Seis irmãos de ascendência mexicana, os jovens Hernandez eram incentivados pela mãe a ler muito. Independente do que fosse. Isso fez com que eles, desde cedo, já tivessem contato com o universo dos quadrinhos. A parte impressionante é que os irmãos Hernandez se tornaram tão apaixonados pela nona arte que começaram, desde cedo, a produzir suas próprias peças, colaborando uns com os outros para tirar as ideias da cabeça e colocá-las no papel. Sendo o irmão mais velho, nascido em 1953, Mario capitaneava a produção, aprendendo e incentivando os seus irmãos a evoluírem como quadrinistas. No entanto, a sina do irmão mais velho se manifestou, e, sem ter um exemplo como era para os seus caçulas, acabou abandonando o hobby em prol dos prazeres mundanos da juventude.
Quem continuou firme e forte nos quadrinhos foram os seus dois irmãos imediatamente mais novos: Gilbert, nascido em 1957, e Jaime, de 1959. Sua evolução foi colossal – ambos se tornaram artistas e narradores de enorme talento. Entretanto, seu diferencial não vinha apenas de seu talento; os irmãos foram criados na Califórnia dos anos 1960 e 1970, em plena efervescência de movimentos como a contracultura e o punk/hardcore. Sendo filhos de imigrantes, ele estavam mais próximos da realidade cotidiana das classes mais baixas do que das que frequentavam os estúdios de belas artes e artes de vanguarda. Isso foi determinante para que Gilbert e Jaime – inspirados tanto por artistas do mainstream dos quadrinhos que liam enquanto crianças quanto pelos artistas do underground que ganharam força na sua década de amadurecimento – conseguissem absorver o melhor que os talentos dos quadrinhos tinham a oferecer.
+++
_OBJETIVO DA TAREFA_:
Copie do texto sobre os irmãos Hernandez tudo desde "Seis irmãos de" até "mundanos da juventude.", substituindo "nona arte" por "arte sequencial".

_Linhas para localizar itens exibidos_:
+++
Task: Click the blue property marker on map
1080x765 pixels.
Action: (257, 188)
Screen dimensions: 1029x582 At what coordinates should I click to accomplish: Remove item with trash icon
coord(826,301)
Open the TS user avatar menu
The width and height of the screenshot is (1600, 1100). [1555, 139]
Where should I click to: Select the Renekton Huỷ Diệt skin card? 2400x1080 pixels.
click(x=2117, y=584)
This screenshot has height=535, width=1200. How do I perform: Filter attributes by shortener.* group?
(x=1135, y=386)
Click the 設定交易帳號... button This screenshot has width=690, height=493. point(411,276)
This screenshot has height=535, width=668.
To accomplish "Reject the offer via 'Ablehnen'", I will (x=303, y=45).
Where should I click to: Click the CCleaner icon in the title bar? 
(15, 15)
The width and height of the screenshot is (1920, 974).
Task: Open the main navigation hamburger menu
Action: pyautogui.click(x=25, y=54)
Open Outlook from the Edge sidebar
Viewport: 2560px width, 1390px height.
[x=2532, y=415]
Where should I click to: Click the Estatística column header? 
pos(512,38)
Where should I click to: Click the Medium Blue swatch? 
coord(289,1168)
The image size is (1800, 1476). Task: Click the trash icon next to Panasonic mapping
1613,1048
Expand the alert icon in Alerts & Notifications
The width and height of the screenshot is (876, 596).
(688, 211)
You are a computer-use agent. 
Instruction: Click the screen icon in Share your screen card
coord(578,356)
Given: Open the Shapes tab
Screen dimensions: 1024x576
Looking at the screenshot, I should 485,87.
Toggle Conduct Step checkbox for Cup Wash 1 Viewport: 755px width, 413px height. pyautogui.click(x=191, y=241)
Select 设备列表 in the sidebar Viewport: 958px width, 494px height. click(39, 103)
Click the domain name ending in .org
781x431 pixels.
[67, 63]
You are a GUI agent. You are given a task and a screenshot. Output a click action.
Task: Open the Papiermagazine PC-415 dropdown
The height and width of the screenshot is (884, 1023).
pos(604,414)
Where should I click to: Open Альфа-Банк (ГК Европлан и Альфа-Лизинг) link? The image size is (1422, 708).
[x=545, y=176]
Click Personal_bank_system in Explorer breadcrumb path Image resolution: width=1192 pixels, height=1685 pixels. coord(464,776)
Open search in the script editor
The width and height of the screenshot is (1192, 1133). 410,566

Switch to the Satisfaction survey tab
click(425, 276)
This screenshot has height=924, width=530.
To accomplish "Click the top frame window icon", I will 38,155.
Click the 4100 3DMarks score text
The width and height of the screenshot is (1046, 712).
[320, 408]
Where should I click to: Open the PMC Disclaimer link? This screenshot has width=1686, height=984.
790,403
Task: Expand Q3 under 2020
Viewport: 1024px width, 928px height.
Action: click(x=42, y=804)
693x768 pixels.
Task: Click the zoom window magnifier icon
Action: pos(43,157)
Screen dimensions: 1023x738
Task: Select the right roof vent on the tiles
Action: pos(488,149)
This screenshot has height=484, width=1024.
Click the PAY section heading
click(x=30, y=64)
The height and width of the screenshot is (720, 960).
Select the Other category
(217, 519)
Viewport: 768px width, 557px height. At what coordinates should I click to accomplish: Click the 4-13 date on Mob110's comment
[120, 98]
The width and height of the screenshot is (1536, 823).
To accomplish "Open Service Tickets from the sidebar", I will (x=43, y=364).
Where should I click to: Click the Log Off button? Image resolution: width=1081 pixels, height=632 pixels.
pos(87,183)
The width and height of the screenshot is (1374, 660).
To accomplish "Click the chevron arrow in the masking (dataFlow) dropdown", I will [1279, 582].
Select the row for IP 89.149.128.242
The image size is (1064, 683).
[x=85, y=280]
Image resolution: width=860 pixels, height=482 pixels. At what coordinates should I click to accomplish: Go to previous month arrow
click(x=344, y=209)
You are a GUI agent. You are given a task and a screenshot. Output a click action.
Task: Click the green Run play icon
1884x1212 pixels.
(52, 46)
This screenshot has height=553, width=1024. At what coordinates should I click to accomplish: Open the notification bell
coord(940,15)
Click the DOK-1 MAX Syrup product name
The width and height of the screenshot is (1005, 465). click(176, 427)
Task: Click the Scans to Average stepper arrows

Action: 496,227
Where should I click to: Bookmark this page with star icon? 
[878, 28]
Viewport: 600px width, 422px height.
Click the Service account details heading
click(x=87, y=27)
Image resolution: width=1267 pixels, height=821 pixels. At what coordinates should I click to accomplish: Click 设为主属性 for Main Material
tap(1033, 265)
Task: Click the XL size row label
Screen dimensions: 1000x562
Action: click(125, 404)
+++
_RESPOSTA CORRETA_:
Seis irmãos de ascendência mexicana, os jovens Hernandez eram incentivados pela mãe a ler muito. Independente do que fosse. Isso fez com que eles, desde cedo, já tivessem contato com o universo dos quadrinhos. A parte impressionante é que os irmãos Hernandez se tornaram tão apaixonados pela arte sequencial que começaram, desde cedo, a produzir suas próprias peças, colaborando uns com os outros para tirar as ideias da cabeça e colocá-las no papel. Sendo o irmão mais velho, nascido em 1953, Mario capitaneava a produção, aprendendo e incentivando os seus irmãos a evoluírem como quadrinistas. No entanto, a sina do irmão mais velho se manifestou, e, sem ter um exemplo como era para os seus caçulas, acabou abandonando o hobby em prol dos prazeres mundanos da juventude.